10 WWE Stars With Laughably Bad Music Careers
4. Terry Funk
How can you criticise Terry Funk?
The man is a bonafide legend who paved and travelled a ludicrously long and seminal path. He was a territorial star, a puro megastar, he contributed greatly to the arguably the best career year in wrestling history (Ric Flair, 1989), and, when his body failed him, he electrocuted that body as a pioneer of the death match genre before uplifting/memorable late career runs in ECW and the WWF. He could wrestle. He could fight. He could f*cking sell. He could talk. And that's all he did during a drastically misjudged musical venture.
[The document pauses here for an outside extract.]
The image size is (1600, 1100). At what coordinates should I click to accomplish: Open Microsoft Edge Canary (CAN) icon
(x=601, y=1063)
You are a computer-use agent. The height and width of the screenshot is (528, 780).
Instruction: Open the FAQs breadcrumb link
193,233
He also released a song, at 40 years of age, entitled 'We Hate School'. It is a difficult listen. Released as part of the 'Great Texan' album primarily distributed in Japan, 'We Hate School' is the most legendarily awful of a lot that includes a 'Beat It' ripoff dedicated to Barbara Streisand's nose and a wah-wah porno-tastic ode to Tokyo nightlife entitled 'Roppongi'.
But 'We Hate School' is the one. It's really strange - but not good, pretentious, avant-garde strange. We begin with a jaunty bit of bluegrass over which Terry Funk raps (a true three-word horror story) about "rock n' roll". What?
Funk also threatens to shove a rubber hose up his teacher's nose and then, apropos of nothing, expresses a desire to punch his ex-girlfriend.